* SHORT TASK *
Copy out the items word for word, from the line with "Given: Click the Settings" through the line with "click(1427, 392)", including both of those lines.

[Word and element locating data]
* start *

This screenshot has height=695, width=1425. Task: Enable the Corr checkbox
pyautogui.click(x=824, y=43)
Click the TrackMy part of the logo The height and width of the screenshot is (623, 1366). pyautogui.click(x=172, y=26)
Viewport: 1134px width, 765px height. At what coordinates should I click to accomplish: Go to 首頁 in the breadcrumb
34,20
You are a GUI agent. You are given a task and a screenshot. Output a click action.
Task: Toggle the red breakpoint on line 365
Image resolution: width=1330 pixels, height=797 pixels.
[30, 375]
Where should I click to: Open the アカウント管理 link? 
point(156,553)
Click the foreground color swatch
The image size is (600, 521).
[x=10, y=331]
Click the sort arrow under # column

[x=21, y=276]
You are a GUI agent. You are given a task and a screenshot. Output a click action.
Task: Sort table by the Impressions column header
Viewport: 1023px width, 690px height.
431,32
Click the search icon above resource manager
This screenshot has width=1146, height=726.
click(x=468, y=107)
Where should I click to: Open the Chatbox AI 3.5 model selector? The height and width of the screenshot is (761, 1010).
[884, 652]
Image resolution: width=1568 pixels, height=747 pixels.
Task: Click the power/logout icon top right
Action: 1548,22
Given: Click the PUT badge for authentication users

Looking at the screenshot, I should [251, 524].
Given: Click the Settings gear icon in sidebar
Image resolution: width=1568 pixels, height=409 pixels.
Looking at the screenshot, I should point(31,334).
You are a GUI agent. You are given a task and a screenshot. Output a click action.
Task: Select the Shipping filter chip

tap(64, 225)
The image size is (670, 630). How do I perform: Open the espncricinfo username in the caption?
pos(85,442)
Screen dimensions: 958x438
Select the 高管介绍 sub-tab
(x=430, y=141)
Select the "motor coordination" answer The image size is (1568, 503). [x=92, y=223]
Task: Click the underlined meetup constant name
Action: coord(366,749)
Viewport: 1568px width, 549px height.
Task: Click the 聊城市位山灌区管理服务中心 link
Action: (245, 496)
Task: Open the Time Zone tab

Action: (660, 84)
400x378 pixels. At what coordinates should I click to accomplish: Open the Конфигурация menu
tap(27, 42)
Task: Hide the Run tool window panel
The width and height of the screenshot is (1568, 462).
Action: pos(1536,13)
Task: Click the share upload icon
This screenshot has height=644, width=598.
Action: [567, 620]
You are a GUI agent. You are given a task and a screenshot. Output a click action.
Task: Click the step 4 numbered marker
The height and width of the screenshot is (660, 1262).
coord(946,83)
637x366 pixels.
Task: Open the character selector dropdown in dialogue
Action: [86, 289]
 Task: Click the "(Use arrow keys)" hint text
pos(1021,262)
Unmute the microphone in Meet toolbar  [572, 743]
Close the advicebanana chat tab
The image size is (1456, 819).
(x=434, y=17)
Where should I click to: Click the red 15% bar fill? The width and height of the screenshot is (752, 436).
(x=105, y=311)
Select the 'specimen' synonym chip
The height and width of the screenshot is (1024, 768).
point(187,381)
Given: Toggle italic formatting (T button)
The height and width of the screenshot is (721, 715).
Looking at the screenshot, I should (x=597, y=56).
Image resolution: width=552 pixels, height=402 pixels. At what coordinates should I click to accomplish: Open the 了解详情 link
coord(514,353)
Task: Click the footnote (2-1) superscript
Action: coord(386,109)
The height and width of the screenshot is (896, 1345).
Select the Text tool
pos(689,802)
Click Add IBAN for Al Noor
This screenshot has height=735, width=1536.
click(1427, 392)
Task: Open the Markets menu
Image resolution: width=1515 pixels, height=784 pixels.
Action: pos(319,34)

* end *

* FINAL ANSWER *
Given: Click the Settings gear icon in sidebar
Image resolution: width=1568 pixels, height=409 pixels.
Looking at the screenshot, I should point(31,334).
You are a GUI agent. You are given a task and a screenshot. Output a click action.
Task: Select the Shipping filter chip

tap(64, 225)
The image size is (670, 630). How do I perform: Open the espncricinfo username in the caption?
pos(85,442)
Screen dimensions: 958x438
Select the 高管介绍 sub-tab
(x=430, y=141)
Select the "motor coordination" answer The image size is (1568, 503). [x=92, y=223]
Task: Click the underlined meetup constant name
Action: coord(366,749)
Viewport: 1568px width, 549px height.
Task: Click the 聊城市位山灌区管理服务中心 link
Action: (245, 496)
Task: Open the Time Zone tab

Action: (660, 84)
400x378 pixels. At what coordinates should I click to accomplish: Open the Конфигурация menu
tap(27, 42)
Task: Hide the Run tool window panel
The width and height of the screenshot is (1568, 462).
Action: pos(1536,13)
Task: Click the share upload icon
This screenshot has height=644, width=598.
Action: [567, 620]
You are a GUI agent. You are given a task and a screenshot. Output a click action.
Task: Click the step 4 numbered marker
The height and width of the screenshot is (660, 1262).
coord(946,83)
637x366 pixels.
Task: Open the character selector dropdown in dialogue
Action: [86, 289]
 Task: Click the "(Use arrow keys)" hint text
pos(1021,262)
Unmute the microphone in Meet toolbar  [572, 743]
Close the advicebanana chat tab
The image size is (1456, 819).
(x=434, y=17)
Where should I click to: Click the red 15% bar fill? The width and height of the screenshot is (752, 436).
(x=105, y=311)
Select the 'specimen' synonym chip
The height and width of the screenshot is (1024, 768).
point(187,381)
Given: Toggle italic formatting (T button)
The height and width of the screenshot is (721, 715).
Looking at the screenshot, I should (x=597, y=56).
Image resolution: width=552 pixels, height=402 pixels. At what coordinates should I click to accomplish: Open the 了解详情 link
coord(514,353)
Task: Click the footnote (2-1) superscript
Action: coord(386,109)
The height and width of the screenshot is (896, 1345).
Select the Text tool
pos(689,802)
Click Add IBAN for Al Noor
This screenshot has height=735, width=1536.
click(1427, 392)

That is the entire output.